- Texte visé : Proposition de loi, adoptée par le Sénat, après engagement de la procédure accélérée, visant à sortir la France du piège du narcotrafic, n° 907
- Stade de lecture : 1ère lecture (2ème assemblée saisie)
- Examiné par : Commission des lois constitutionnelles, de la législation et de l'administration générale de la République
Supprimer cet article.
L’article 23 ter, introduit au Sénat, prévoit qu’en cas d’installation d’une antenne relais à proximité d’un établissement pénitentiaire, le dossier d’information mairie (DIM) doit être transmis au chef dudit établissement, qui devra rendre un avis sur la compatibilité du projet avec les dispositifs techniques de lutte contre la délinquance et la criminalité organisées déployés en prison.
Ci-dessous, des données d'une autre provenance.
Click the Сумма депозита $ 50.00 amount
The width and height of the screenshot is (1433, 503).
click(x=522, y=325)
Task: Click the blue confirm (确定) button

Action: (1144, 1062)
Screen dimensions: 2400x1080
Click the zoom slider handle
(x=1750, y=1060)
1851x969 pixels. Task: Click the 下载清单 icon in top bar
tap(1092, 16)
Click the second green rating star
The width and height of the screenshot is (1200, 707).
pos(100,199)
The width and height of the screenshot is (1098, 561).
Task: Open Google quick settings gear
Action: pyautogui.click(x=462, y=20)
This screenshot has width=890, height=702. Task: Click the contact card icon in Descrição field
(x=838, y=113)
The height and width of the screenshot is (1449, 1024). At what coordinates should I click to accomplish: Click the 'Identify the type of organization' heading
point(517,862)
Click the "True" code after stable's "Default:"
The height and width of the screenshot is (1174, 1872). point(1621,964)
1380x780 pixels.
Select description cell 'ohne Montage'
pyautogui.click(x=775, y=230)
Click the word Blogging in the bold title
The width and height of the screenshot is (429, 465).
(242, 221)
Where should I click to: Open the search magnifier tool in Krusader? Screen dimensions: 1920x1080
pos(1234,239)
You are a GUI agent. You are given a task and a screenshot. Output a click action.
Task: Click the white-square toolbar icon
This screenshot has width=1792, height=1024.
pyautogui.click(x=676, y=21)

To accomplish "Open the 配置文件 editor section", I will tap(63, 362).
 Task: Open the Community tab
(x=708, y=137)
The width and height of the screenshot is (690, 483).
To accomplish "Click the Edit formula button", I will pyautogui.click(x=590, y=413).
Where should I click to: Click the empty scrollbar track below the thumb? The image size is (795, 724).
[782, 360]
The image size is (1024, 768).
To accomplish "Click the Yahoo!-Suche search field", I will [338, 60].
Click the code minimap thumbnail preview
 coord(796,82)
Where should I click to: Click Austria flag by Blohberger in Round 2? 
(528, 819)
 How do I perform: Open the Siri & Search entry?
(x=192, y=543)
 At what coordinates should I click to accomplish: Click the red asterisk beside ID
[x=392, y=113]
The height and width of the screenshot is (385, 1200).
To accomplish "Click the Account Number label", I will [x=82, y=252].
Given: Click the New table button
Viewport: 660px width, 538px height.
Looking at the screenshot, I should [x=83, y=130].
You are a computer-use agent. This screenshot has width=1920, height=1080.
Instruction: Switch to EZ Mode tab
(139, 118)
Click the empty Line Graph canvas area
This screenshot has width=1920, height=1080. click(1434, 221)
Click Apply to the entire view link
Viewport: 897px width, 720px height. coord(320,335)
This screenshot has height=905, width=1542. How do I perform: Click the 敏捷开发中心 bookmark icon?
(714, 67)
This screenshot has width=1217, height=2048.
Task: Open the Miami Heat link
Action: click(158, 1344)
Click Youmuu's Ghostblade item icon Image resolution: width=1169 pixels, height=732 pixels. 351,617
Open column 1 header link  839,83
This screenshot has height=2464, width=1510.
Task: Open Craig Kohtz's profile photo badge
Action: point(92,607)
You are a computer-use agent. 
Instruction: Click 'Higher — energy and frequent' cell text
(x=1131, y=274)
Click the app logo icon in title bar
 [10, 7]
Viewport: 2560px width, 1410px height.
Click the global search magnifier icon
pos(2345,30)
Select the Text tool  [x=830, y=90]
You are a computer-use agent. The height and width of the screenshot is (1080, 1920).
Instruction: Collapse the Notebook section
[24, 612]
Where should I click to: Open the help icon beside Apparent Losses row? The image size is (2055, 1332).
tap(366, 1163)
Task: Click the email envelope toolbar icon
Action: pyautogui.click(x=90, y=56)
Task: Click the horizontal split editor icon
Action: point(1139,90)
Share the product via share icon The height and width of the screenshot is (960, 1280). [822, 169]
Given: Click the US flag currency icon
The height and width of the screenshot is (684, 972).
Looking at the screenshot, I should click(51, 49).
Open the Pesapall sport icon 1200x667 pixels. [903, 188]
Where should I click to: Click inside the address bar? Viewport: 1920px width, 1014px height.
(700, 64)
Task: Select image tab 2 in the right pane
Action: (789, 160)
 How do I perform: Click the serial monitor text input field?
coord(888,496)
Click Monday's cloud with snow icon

Tant que cet avis n’a pas été émis, le maire ou le président de l’intercommunalité ne pourra délivrer l’autorisation d’urbanisme. Par ailleurs, cet article prévoit que le chef d’établissement pénitentiaire participe à l’instance de concertation départementale relative à l’implantation des antennes.
Cette disposition introduit des contraintes nouvelles et substantielles dans les procédures d’autorisation d’implantation des antennes relais, qui sont aujourd’hui régies par la loi n°2015-136 du 9 février 2015, dite loi « Abeille ». Or, l’un des enjeux fondamentaux du déploiement des réseaux mobiles réside dans l’identification des sites d’implantation adaptés, une démarche qui prend déjà plusieurs années. En France, le délai moyen entre l’identification d’une zone et la mise en service d’une antenne varie entre 18 et 24 mois, contre seulement quelques mois en Allemagne et au Royaume-Uni.
En conditionnant l’autorisation d’urbanisme à un avis du chef d’établissement pénitentiaire, cette mesure allongerait encore ces délais, rendant plus difficile le déploiement des infrastructures mobiles dans certaines zones. Cela pourrait impacter directement et concrètement l’accès aux services de téléphonie mobile pour les riverains, y compris leur capacité à joindre les services d’urgence en cas de besoin.
En outre, cette disposition soulève une question de compétence et de cohérence juridique. Elle confère au chef d’établissement pénitentiaire un pouvoir d’appréciation en matière de télécommunications, alors même qu’il ne dispose pas des compétences techniques nécessaires pour évaluer l’impact d’une installation radioélectrique. Ce faisant, elle remet en cause le principe de séparation des législations consacré par le Conseil d’État dans sa décision du 26 octobre 2011. Ce principe affirme que la régulation des communications électroniques relève d’une police spéciale confiée aux autorités de l’État – notamment au ministre chargé des communications électroniques, à l’ARCEP et à l’ANFR – et non aux autorités locales ou à d’autres administrations. La mesure proposée introduirait donc une confusion des compétences contraire à l’objectif d’un déploiement efficace et cohérent des infrastructures numériques sur le territoire.
Enfin, cette disposition apparaît d’autant plus inutile que des mécanismes de coordination existent déjà. L’ANFR travaille en étroite collaboration avec les opérateurs et les établissements pénitentiaires pour éviter toute interférence entre les antennes relais et les dispositifs de brouillage déployés dans les prisons. Avant d’autoriser une station à émettre, l’ANFR identifie les antennes situées à proximité des établissements pénitentiaires et en informe les directions concernées. L’ajout d’une obligation législative supplémentaire ne ferait donc que rigidifier des procédures qui fonctionnent déjà efficacement.
Pour toutes ces raisons, le présent amendement propose la suppression de l’article 23 ter.